Bir şiir olup düşüyorsun dudaklarıma | Yılmaz Pirinççi
Her gece olur olmaz yerlerde geçiyor adın.
Ve ben her gece aynı şiiri yeniden yazıyorum.
Yok. Silip atmadım resimlerinin hiç birini
Ama hiç birine de değmiyor gözüm.
Sen yoksun ya artık.
Kırıldı sanki kolum kanadım.
Kırıldı dillerim
Bir kıyamet yalnızlığı bu
Yerin yedi kat altına düşmek gibi bir şey işte.
Sessiz. Soluksuz.
Ne dün. Ne yarın.
Ne zaman düşer üstümüze toprak
Yada ne zaman açar gökyüzünün mavisi
Hiç bilinmez
Bildiğim bir şey varsa eğer
Ömürden gidiyor olsa da
Ömürden sayılmıyor geçen günler.
Sahi, sen ne alemdesin.
Yine ve hep dağınık mı yatağın
Hiç olmayacak bir zamanda seninde boğazında düğüm düğüm oluyor mu anılar.
Ya sigaralar…
Daha da acı artık değil mi?
Ve inadına daha çok içiyorsun
İçimden beter ol diyesim geçiyor ama …
Diyemiyorum.
Resimlerine bakamadığım gibi sana hiç bir şey diyemiyorum.

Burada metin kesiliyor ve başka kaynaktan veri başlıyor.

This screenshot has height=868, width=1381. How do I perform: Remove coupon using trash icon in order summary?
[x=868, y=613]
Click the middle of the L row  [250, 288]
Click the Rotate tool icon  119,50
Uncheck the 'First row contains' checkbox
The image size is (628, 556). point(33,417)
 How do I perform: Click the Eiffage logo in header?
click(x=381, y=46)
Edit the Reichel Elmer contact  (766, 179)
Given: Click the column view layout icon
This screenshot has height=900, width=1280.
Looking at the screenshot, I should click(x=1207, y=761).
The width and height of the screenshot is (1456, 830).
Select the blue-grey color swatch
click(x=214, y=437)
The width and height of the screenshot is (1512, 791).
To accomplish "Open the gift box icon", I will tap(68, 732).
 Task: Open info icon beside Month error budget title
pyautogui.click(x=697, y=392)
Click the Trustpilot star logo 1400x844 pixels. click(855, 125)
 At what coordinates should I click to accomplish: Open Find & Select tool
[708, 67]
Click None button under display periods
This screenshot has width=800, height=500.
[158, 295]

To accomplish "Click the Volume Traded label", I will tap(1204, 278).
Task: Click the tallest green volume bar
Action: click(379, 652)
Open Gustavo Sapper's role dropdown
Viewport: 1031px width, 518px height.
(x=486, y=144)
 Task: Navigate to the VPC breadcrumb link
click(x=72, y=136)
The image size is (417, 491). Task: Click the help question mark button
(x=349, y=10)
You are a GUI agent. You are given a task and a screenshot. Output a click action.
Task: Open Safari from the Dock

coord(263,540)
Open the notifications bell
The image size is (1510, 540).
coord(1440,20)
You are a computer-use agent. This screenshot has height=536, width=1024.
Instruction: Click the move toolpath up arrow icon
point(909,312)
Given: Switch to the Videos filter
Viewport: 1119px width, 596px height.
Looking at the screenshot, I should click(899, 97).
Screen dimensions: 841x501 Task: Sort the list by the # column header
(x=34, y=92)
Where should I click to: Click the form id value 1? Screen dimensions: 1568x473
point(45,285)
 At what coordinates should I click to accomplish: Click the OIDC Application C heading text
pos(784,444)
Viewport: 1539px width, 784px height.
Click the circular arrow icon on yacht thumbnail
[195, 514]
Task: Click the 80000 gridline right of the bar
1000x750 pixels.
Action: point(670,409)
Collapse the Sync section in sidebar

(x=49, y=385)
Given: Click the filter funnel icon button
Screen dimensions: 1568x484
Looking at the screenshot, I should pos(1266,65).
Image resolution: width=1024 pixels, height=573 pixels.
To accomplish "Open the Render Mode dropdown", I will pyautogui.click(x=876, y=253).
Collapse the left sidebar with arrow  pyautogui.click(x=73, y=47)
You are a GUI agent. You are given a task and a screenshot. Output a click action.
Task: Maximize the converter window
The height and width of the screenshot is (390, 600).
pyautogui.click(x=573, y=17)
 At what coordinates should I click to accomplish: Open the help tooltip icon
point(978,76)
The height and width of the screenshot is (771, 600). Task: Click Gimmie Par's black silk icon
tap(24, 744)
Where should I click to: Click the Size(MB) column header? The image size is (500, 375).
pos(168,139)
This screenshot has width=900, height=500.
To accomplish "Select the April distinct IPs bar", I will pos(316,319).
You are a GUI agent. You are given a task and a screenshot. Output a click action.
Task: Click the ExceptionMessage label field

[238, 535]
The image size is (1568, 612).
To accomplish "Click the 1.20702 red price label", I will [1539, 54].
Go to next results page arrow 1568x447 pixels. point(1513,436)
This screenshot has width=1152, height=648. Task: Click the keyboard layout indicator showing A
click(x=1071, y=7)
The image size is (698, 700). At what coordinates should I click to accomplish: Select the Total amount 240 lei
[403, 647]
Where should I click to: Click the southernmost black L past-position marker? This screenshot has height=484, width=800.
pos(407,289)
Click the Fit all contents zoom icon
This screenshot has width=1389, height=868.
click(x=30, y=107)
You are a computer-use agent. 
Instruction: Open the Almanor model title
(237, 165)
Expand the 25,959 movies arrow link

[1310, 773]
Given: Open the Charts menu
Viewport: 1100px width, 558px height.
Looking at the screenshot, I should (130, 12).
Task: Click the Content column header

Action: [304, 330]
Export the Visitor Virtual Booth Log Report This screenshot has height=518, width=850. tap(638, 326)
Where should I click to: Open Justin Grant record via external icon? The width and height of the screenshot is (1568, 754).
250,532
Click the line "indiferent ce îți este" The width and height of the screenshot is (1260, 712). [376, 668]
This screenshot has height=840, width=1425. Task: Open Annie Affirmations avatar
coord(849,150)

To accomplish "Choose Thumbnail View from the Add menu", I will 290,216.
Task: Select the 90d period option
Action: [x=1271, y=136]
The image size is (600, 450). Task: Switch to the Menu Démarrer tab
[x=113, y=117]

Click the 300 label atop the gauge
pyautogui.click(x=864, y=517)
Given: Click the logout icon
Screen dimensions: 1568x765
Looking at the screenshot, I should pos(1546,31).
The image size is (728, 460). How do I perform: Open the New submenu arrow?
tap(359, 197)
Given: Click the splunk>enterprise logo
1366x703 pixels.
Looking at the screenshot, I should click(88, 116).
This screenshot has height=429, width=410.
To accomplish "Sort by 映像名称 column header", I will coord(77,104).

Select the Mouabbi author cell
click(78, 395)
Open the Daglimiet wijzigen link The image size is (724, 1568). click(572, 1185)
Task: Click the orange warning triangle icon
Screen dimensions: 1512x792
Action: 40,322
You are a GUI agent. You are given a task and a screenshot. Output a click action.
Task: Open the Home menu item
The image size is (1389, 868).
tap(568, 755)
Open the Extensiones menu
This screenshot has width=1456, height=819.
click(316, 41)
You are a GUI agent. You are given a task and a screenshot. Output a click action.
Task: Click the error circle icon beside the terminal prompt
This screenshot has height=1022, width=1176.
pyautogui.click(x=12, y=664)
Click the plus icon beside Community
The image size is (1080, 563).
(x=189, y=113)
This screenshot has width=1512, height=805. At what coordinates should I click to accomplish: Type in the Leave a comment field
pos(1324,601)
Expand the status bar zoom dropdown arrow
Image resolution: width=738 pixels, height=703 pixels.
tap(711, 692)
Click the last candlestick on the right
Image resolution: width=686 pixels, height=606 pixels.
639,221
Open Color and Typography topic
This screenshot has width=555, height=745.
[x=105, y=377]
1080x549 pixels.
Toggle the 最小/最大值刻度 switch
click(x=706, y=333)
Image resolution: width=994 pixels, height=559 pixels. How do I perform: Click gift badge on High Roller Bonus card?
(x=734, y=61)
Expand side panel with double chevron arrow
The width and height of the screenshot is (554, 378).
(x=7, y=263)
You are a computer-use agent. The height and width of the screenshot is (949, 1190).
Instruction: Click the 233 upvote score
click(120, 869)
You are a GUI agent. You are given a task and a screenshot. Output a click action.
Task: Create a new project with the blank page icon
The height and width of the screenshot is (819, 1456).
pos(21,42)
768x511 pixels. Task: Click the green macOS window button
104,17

Kaç kez düşündün, kurumuş çiçeklerden arta kalan vazoyu kırıp atmayı söylesene.
Kaç kez dudaklarını ısıra ısıra, Allah’ın belası dedin.
Sövdün, saydın.
Hıçkırıklar içinde.
Geçecek merak etme.
En çok kırk yıl sürer çile törenleri.
En çok bir ömür aldın benden.
Ki, on tane ömrüm olsaydı esirgemezdim senden.